Listed records START

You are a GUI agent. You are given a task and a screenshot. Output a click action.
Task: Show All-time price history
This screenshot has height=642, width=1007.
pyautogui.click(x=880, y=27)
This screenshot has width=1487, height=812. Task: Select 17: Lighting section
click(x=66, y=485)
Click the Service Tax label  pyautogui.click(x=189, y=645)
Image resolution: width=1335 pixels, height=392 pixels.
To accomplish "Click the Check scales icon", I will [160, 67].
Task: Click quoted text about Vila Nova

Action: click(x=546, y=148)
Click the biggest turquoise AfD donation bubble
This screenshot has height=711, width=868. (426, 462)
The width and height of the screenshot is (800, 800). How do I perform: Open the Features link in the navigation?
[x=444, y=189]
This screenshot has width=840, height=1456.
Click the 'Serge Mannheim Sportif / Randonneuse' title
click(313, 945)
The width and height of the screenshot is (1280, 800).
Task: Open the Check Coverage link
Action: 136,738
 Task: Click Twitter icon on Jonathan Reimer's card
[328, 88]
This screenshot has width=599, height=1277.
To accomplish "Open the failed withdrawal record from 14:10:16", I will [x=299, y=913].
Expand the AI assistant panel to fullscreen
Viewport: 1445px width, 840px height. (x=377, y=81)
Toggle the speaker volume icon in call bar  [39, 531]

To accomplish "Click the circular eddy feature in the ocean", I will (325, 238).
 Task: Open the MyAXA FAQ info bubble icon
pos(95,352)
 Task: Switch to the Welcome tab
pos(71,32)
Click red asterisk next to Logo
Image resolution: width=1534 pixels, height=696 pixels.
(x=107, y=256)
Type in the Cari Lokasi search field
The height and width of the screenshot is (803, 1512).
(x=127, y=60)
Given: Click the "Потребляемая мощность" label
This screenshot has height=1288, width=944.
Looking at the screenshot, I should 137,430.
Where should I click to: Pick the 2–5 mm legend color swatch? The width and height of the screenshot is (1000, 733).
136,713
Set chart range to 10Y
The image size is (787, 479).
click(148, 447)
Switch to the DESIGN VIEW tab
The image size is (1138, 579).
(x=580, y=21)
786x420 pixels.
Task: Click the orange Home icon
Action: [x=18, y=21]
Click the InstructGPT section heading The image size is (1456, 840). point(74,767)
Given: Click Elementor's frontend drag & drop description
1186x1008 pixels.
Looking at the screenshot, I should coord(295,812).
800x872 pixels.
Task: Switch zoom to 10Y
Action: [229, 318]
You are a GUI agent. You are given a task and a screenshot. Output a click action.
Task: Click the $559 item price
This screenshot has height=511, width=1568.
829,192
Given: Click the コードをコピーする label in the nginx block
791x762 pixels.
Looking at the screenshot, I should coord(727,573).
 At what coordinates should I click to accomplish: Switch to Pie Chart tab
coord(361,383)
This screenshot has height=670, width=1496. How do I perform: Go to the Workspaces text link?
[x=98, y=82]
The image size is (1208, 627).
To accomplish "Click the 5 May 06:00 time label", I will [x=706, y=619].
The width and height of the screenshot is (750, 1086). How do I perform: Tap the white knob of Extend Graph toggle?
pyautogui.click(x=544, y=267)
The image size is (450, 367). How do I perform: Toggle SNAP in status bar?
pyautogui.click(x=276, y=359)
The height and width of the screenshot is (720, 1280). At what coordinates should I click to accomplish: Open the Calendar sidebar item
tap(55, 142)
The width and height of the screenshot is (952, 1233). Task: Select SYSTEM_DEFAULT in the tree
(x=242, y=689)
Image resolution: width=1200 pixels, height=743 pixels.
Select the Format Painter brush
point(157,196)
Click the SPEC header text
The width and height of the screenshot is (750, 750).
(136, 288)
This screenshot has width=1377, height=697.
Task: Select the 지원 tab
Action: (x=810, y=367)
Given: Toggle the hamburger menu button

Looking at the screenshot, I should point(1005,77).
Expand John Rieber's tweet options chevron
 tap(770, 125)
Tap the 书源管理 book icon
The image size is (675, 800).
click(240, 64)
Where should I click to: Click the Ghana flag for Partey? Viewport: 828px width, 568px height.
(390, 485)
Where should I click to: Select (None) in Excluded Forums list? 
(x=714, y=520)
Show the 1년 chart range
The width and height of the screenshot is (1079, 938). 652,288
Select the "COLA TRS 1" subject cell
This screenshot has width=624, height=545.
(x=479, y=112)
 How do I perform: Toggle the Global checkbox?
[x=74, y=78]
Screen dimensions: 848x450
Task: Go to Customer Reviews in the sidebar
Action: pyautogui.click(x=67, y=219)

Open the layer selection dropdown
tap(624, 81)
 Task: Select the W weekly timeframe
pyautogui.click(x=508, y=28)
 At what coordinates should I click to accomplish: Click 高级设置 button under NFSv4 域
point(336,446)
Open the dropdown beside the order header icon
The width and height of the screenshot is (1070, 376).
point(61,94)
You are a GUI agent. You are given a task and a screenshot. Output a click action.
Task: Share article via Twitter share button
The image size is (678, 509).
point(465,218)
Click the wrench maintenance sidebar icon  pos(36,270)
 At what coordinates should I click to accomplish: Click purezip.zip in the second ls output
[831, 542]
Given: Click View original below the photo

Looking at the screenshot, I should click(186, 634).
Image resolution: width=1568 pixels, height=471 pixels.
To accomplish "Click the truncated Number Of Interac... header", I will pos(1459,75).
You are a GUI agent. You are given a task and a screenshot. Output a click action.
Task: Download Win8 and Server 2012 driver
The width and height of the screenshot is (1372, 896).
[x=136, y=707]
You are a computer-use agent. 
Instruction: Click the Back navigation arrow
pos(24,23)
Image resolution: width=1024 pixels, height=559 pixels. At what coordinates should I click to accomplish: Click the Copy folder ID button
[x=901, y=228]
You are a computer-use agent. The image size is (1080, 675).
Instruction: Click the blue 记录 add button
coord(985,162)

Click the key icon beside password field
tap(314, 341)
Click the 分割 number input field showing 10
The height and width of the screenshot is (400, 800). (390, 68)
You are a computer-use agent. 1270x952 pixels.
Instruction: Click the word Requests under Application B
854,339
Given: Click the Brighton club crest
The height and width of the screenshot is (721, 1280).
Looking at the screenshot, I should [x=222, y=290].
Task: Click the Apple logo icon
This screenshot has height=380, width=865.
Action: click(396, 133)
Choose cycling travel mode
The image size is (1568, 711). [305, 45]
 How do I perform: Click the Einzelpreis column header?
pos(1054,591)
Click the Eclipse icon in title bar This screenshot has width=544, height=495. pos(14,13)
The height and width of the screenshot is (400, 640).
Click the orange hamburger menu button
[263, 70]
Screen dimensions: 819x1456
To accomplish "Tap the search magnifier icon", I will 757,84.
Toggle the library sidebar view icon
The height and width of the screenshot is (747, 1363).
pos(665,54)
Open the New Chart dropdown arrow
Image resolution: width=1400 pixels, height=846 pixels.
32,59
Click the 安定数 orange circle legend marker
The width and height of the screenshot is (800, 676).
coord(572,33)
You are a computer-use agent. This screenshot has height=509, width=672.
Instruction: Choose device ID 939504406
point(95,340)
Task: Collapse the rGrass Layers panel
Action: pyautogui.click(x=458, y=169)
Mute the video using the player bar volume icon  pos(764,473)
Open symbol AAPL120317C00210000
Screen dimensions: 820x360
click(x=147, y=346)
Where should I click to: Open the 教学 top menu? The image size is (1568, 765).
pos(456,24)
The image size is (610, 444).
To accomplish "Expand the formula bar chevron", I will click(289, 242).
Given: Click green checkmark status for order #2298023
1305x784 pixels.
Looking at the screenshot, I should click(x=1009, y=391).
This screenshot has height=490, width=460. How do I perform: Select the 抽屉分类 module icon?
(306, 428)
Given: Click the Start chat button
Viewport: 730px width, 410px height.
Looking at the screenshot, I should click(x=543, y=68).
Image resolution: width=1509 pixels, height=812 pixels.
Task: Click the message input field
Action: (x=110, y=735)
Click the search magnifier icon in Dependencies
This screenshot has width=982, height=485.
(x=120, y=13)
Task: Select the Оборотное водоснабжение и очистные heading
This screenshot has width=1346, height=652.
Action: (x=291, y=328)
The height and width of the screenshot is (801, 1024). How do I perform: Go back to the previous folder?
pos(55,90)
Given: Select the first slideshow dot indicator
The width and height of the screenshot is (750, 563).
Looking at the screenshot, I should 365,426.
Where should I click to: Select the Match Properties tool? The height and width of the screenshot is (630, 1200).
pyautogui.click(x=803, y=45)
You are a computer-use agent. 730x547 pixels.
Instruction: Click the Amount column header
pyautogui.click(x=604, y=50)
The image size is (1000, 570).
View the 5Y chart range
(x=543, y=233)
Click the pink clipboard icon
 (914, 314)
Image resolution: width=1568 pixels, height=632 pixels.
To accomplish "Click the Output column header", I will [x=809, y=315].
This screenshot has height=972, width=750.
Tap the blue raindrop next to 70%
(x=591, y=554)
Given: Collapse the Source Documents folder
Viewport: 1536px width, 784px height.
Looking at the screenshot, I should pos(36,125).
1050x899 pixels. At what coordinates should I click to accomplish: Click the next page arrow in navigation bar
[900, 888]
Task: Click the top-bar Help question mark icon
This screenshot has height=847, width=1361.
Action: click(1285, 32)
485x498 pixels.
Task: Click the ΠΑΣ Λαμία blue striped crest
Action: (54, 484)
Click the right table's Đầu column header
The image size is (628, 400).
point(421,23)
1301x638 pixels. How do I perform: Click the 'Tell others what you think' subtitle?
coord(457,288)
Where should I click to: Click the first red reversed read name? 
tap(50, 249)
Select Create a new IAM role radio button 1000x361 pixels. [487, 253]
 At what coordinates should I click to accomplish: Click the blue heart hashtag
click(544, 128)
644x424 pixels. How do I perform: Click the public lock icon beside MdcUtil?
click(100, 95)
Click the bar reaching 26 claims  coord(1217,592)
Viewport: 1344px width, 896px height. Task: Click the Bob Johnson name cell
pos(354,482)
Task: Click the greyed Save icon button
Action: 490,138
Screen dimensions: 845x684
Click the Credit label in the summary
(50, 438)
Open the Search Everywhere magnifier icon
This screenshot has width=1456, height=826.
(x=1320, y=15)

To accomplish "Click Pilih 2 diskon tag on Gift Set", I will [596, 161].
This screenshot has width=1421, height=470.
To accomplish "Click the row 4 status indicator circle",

Listed records END

**What the task requires**. Check each line of the data above for the string "price", and copy the ones that have it.

**Answer box**.
Task: Show All-time price history
Task: Click the $559 item price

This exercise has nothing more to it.